- [Work instructions] From the listing below, return the lines running from the one that contains "The image size is (329, 713)." through the one that contains "pos(330,21)", both ends included, and reproduce them verbatim.

- [Provided records]
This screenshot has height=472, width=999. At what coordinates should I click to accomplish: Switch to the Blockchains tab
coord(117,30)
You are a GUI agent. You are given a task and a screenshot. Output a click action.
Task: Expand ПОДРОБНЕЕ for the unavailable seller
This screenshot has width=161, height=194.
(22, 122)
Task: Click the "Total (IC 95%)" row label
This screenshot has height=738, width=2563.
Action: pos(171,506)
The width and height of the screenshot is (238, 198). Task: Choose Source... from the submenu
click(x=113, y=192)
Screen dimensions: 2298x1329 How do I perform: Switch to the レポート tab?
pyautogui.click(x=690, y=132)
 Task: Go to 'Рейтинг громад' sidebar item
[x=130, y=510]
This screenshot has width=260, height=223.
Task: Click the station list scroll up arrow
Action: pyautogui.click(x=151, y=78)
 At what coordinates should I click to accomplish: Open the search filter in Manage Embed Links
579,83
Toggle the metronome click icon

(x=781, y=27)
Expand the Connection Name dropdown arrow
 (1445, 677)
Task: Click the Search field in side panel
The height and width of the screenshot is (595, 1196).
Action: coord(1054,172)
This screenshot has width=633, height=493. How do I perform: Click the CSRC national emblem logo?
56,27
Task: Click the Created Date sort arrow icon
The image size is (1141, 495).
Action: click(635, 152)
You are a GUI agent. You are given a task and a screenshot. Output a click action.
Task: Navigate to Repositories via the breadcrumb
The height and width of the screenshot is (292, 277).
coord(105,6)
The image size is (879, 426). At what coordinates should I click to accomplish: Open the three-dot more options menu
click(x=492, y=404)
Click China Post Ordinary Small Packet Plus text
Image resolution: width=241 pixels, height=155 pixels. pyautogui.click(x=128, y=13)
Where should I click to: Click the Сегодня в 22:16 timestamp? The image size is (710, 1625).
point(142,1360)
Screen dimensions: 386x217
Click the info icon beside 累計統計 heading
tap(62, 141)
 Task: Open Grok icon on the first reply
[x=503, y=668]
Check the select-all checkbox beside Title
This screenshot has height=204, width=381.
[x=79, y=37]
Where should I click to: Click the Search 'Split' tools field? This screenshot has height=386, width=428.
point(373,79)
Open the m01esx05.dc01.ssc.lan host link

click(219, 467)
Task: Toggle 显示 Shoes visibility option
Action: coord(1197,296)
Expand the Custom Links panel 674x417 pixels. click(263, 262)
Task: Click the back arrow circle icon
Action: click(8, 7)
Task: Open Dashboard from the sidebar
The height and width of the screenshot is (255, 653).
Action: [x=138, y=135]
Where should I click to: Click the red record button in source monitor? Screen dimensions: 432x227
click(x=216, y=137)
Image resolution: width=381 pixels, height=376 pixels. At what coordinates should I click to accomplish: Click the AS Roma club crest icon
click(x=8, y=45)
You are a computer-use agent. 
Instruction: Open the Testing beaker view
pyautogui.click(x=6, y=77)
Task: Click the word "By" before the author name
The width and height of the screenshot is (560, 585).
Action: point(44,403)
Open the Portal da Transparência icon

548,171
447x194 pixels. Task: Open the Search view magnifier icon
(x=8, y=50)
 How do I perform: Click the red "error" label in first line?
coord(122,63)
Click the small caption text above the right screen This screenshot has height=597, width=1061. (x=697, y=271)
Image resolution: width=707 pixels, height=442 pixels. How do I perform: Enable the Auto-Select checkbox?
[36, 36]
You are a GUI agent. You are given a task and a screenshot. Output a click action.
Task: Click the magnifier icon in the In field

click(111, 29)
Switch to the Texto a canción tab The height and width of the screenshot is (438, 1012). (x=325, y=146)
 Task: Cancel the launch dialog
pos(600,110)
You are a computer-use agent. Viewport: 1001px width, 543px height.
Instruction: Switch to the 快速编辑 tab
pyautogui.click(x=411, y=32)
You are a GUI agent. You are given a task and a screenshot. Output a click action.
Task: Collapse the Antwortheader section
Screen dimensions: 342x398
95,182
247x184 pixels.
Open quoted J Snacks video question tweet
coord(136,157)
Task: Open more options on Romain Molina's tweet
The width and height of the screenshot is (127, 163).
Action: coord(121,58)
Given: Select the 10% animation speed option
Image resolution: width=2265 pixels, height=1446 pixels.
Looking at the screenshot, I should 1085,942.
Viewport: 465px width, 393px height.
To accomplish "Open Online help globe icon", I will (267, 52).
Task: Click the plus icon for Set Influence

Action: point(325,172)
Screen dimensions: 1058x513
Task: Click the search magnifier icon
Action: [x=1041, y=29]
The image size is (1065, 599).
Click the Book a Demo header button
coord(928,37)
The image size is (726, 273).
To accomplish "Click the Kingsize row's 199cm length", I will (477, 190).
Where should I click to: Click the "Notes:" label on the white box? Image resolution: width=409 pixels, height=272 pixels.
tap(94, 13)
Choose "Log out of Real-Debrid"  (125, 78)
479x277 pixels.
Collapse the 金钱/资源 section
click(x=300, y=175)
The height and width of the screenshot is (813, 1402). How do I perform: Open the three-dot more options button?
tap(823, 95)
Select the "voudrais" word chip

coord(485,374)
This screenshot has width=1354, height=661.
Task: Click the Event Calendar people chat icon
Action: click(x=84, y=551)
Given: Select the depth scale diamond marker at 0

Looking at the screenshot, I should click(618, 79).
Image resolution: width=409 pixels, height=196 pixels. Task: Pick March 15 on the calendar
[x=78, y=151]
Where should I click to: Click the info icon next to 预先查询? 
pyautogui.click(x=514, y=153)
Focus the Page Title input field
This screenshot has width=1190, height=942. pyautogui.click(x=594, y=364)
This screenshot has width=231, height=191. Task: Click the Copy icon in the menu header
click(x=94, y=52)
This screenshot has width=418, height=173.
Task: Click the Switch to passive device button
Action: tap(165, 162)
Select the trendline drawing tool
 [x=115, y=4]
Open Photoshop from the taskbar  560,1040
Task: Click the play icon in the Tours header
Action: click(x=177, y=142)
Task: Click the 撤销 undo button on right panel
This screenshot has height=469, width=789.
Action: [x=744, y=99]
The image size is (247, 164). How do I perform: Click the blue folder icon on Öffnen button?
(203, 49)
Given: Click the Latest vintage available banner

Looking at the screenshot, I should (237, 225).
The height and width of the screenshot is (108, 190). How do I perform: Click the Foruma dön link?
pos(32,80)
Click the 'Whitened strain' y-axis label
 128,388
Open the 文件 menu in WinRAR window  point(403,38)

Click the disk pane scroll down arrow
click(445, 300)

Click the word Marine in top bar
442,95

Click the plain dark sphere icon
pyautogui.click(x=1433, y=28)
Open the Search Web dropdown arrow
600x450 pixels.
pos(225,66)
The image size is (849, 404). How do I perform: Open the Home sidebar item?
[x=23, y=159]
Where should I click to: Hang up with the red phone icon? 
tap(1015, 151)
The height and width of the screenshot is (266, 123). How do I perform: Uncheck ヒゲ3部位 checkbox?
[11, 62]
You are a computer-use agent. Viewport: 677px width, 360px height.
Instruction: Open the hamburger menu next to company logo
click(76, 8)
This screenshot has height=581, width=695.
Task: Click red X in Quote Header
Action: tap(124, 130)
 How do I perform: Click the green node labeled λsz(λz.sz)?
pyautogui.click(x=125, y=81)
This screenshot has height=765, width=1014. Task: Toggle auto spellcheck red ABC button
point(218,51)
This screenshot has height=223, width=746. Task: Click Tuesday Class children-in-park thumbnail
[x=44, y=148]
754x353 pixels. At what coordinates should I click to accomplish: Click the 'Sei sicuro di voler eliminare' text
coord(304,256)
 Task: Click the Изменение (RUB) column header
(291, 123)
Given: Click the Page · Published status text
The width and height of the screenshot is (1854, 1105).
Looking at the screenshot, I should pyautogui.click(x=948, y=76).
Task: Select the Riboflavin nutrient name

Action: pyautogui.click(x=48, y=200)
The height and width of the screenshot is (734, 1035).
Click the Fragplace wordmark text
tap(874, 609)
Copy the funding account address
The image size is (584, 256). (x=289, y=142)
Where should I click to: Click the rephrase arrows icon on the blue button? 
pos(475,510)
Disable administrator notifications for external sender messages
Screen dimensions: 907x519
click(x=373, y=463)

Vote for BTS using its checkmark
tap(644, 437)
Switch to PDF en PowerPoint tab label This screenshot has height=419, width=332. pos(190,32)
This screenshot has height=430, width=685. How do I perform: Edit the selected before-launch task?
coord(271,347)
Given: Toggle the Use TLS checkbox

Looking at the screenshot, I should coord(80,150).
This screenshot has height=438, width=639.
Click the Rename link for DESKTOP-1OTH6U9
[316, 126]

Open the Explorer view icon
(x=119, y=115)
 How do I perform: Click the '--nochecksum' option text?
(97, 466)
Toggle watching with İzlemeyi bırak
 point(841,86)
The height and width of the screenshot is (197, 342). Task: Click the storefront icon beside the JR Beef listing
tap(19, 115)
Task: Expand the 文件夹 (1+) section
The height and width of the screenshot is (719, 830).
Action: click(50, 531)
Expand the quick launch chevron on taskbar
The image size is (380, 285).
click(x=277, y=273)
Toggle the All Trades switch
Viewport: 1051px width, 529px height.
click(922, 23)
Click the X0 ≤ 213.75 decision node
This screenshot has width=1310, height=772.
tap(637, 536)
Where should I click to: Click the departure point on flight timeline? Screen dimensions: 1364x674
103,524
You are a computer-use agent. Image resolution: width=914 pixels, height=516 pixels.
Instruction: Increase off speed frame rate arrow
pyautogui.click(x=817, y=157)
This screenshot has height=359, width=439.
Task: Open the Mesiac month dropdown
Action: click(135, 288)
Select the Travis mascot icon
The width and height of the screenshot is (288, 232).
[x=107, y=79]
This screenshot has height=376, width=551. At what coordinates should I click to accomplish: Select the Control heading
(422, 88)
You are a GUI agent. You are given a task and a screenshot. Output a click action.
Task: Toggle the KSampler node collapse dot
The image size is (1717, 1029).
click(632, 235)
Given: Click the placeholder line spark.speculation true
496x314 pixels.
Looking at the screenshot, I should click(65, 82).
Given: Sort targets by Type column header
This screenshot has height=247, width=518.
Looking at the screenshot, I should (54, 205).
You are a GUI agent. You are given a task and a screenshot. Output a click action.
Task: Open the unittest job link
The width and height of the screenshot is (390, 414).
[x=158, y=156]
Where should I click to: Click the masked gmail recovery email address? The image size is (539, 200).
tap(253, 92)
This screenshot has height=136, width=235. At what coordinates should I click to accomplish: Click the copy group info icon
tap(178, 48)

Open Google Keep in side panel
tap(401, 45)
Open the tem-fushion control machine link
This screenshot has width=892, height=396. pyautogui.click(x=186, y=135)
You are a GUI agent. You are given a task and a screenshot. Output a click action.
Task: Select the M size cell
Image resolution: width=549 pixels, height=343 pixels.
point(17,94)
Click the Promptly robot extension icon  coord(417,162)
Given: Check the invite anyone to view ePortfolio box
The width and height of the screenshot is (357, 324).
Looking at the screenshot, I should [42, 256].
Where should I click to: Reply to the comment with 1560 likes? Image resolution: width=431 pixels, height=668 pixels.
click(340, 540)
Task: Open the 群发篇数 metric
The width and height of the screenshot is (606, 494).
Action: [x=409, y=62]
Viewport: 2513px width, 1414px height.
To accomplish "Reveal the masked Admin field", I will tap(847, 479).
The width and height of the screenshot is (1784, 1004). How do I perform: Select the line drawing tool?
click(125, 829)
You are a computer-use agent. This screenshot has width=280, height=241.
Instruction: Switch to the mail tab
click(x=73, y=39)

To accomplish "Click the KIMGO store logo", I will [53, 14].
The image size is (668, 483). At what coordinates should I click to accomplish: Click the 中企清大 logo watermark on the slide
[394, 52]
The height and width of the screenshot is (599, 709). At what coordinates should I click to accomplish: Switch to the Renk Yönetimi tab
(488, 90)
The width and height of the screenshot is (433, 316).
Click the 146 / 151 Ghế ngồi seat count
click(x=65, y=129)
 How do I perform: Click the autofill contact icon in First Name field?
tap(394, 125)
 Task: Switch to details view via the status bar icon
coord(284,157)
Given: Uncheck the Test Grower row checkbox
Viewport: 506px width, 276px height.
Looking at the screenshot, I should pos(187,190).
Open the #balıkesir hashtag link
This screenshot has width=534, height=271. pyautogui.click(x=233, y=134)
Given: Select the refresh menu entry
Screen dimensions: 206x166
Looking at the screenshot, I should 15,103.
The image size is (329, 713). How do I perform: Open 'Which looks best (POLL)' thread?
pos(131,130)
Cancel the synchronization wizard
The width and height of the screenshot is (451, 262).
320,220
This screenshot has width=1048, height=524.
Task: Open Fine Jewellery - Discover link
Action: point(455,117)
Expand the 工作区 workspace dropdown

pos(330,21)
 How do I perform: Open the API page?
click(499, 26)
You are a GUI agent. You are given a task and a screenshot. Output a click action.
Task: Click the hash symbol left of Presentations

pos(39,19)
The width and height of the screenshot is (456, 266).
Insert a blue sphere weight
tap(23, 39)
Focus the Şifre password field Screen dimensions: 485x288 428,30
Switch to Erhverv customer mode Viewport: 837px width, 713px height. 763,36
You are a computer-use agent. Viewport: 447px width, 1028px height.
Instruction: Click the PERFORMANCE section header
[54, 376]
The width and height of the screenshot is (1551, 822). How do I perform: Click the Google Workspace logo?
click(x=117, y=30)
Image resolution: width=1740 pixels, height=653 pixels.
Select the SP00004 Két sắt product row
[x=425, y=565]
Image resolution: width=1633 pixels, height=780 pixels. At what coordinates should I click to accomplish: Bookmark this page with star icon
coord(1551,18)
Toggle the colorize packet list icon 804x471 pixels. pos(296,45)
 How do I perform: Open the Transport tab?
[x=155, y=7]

- [Exercise result]
The image size is (329, 713). How do I perform: Open 'Which looks best (POLL)' thread?
pos(131,130)
Cancel the synchronization wizard
The width and height of the screenshot is (451, 262).
320,220
This screenshot has width=1048, height=524.
Task: Open Fine Jewellery - Discover link
Action: point(455,117)
Expand the 工作区 workspace dropdown

pos(330,21)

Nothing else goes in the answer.